Meta-Argillite from Asheboro, NC
Gray rock that looks squished and flattened. On the flat surfaces of the rock, a second set of layers shimmer in lighter and darker silver and can be felt as slight bumps on the rock surface.
Figure 1: The meta-argillite at Northern Wake Campus.
Figure 2: The meta-argillite at Southern Wake Campus.
Narrow sedimentary layers (bedding planes) that you may have to look closely to see, and foliation.
Figure 3: In this image, both the bedding planes (running top to bottom of the picture across a flat face of the rock) and the foliation layering (running right to left along the edge of the rock) are visible.
Figure 4: This image shows the foliation in the meta-argillite well. The foliation looks like layers that run from top left to bottom right.
Figure 5: Bedding planes in the meta-argillite. Notice that the layers are made of different materials. In some cases, the grains in each layer are different sizes.
How did it form?
Originally, this rock formed when quartz silt and sand particles mixed with volcanic ash from nearby erupting volcanoes as they settled to the bottom of the ocean floor. Once there, they became lithified into a solid rock. Later, intense heat and pressure metamorphosed the rock, giving it its foliation. Based on these interpretations, geologists have surmised that the meta-argillite formed on a volcanic arc that later collided with North America more than 600 million years ago.
How would a geologist figure out how it formed using rock characteristics?
There are two prominent features on this rock that a geologist would notice: the bedding planes, which are the silvery layers, and the foliation, which are layers that make the rock look squished.
Bedding planes are layers that formed when the original argillite (the rock that was metamorphosed to make meta-argillite) was forming. Argillite is a sedimentary rock composed of fine silt and sand-sized particles mixed with finer volcanic ash. The flat, even nature of the bedding planes suggests that all of these sedimentary particles were deposited in a relatively calm, wet environment that was not often disturbed by storms.

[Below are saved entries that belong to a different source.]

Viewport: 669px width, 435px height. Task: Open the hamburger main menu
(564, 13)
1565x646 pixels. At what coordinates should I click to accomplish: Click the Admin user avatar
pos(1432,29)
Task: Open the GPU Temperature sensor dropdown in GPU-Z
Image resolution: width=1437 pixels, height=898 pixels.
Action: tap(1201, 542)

Laboratory experiments have shown that small sediments, like silt and ash, do not settle out of water unless the water is nearly still. Conditions like these are found at the bottom of the ocean and in some lakes today.

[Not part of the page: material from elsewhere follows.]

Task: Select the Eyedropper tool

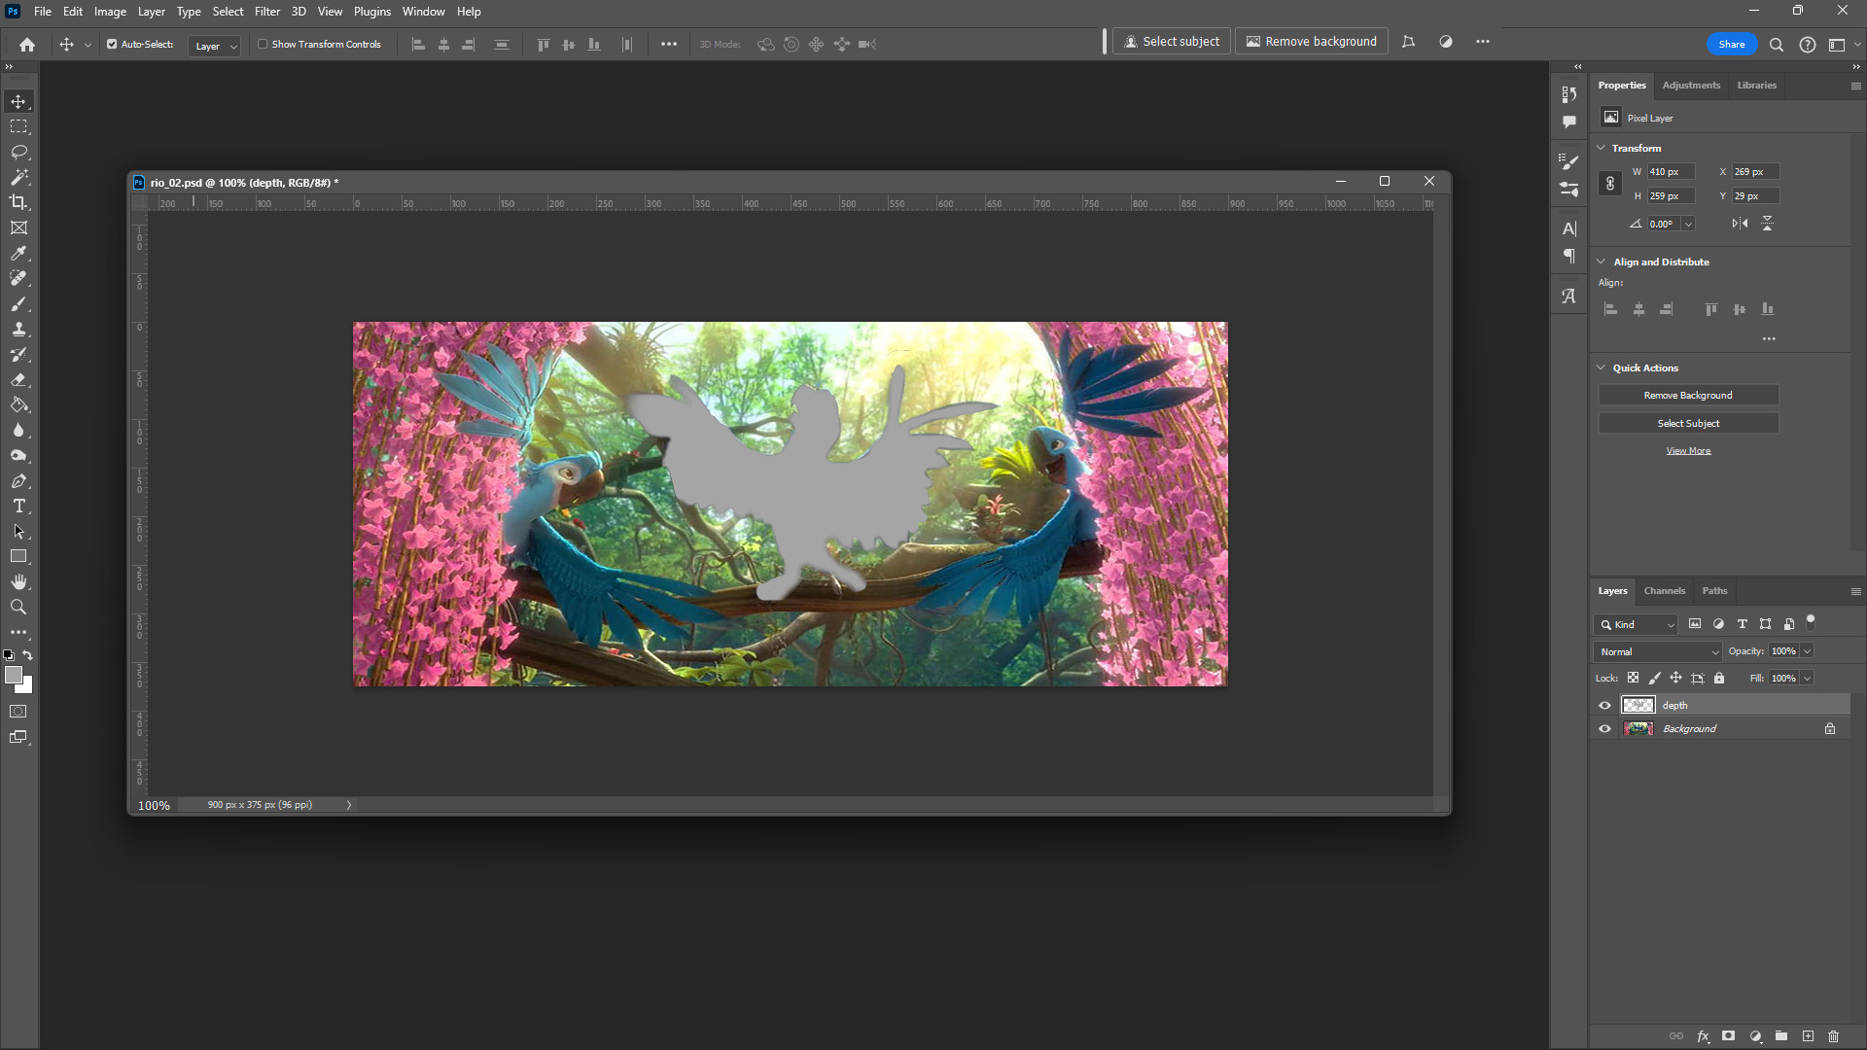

Figure 6: Another image showing the bedding planes; black ballpoint pen for scale. The straight lines and thinness of these layers suggest calm, quiet waters where sediment could slowly accumulate.
Foliation is a characteristic that looks like fine layering in the rock. These layers form during metamorphism, and often make the rock look like it might break into thin sheets. The foliation forms due to minerals being squished and flattened by the intense pressure that exists during metamorphism, and by flat minerals (like micas) being rotated to line up perpendicular to the pressure. The presence of foliation will tell a geologist that this rock experienced the intense temperatures and pressures required to cause the minerals to squish and rotate in this way. The only natural forces known that can cause foliation like this are continental collisions.
Other interesting information?
Despite undergoing metamorphism, this meta-argillite still retains a lot of its sedimentary rock characteristics! At the Asheboro quarry where this rock is abundant, we observed other interesting sedimentary features in meta-argillite rock faces that had not yet been removed from the ground. For instance, in one location, we saw an exposed wall of the rock that had current ripple marks preserved on it. These ripple marks must have formed when the sediment was deposited. Current ripples form when a current, like a stream or wave, moves fine sediment.
Figure 7: Wake Tech geologists Dr. Sara Rutzky and Tyler Clark examine the wall in the Asheboro quarry showing the current ripples in meta-argillite.